Aún así, septiembre sigue siendo el mes por excelencia de las separaciones ya que precisamente las vacaciones son el detonante que precipita el alejamiento definitivo. Un tercio de las rupturas se produce después del periodo vacacional. Agosto es decisivo para la convivencia en pareja y septiembre, el mes donde las separaciones catalizan la conflictividad en el seno familiar.

Por eso, la Asociación de Fomento de Torremolinos ha elegido el mes de septiembre para celebrar el día mundial de los separados y divorciados porque es cuando más demandas de divorcio se registran en los juzgados del país, "ya que las vacaciones estivales nos permiten compartir más tiempo libre al lado de nuestras parejas y es cuando, según los estudios, se agudizan el 60% de los conflictos".

Para el psicólogo Juan Antonio Tejero, "las vacaciones no son más que una caja de resonancia porque si hay una cosa que va mal suena más. En una relación normal, las vacaciones no son complicadas pero si algo no funciona, resulta un verdadero problema gestionar el periodo vacacional", subraya.

Tesis que comparte la terapeuta familiar Mónica de Aysa, quien argumenta que las demandas de divorcio aumentan después del verano porque la convivencia entre la pareja "se estrecha". "Cuando las relaciones afectivas son buenas, descansamos porque no hay problemas. Sin embargo, cuando ocurre lo contrario las personas se replantean su relación de manera que muchas veces las demandas de separación se producen ante la imposibilidad de vivir bien con quien has decidido estar el resto de tu vida", señala.

una sociedad 'divorcista'

La mitad, en el precipicio

España cerró el año pasado con 117.179 demandas de divorcio presentadas en los tribunales, según datos del Consejo General del Poder Judicial. Rupturas que se producen después de siete años, que es el promedio de duración de un matrimonio o una pareja de hecho.

Algunos consideran, de hecho, a España una "sociedad divorcista". Aunque no se trata de un fenómeno excepcional ya que en los últimos 30 años se han duplicado los divorcios en Europa y el 65% de los niños norteamericanos vive en el seno de familias de padres separados.
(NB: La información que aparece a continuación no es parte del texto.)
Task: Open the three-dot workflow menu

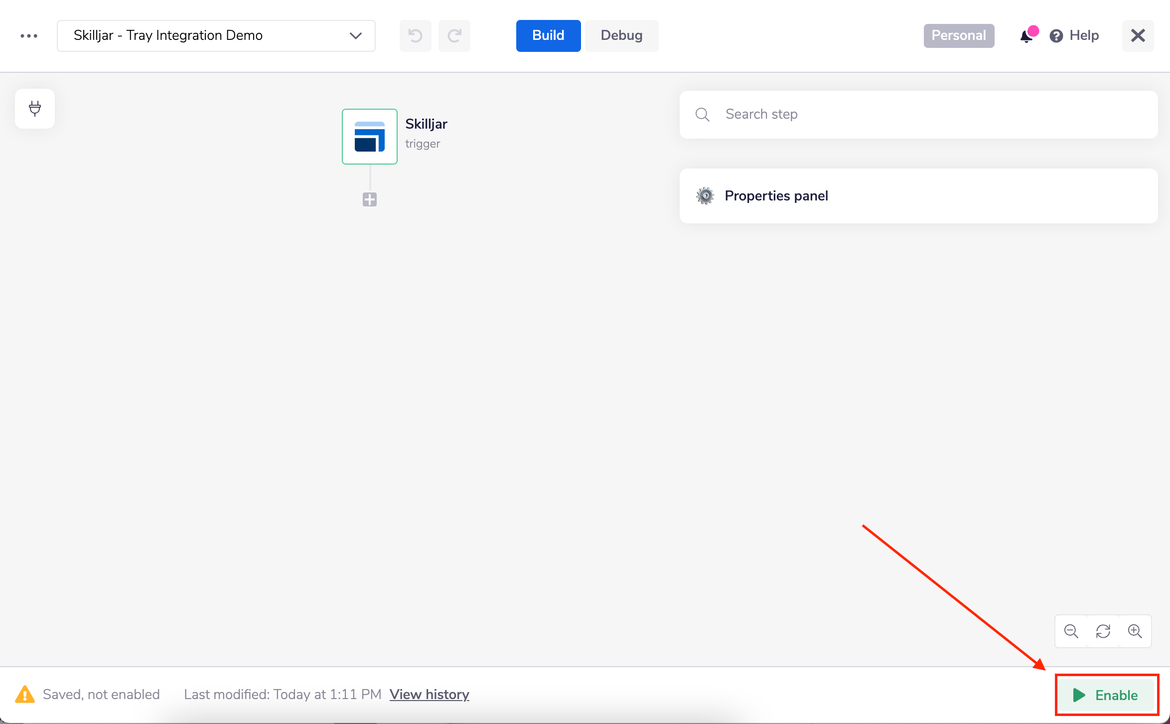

A la espera de que los números se normalicen, abogados matrimonialistas creen que las dificultades que viven los hogares pueden estar creando una gran bolsa de parejas rotas, que a efectos legales y de convivencia, continúan juntas. Cuando la situación mejore, muchas de esas personas podrían acudir al juzgado para poner fin a su contrato matrimonial. Eso puede disparar otra vez, aunque de forma puntual, el número de divorcios, tal y como ocurrió entre 2004 y 2006 coincidiendo con el divorcio exprés. Entonces se pasó de poco más de 52.000 a más de 141.000.

Cuando la ruptura es ya un hecho, desde la Asociación de Fomento de Torremolinos, se considera que el nuevo estado civil merece la pena festejarse porque además de un cambio, también supone un alivio. "Separados y divorciados conforman un objetivo comercial que requieren de servicios que se amolden a sus necesidades y nosotros, en Torremolinos, podemos ofrecérselos", asegura su presidente, Javier Checa, que promueve para ellos su día mundial.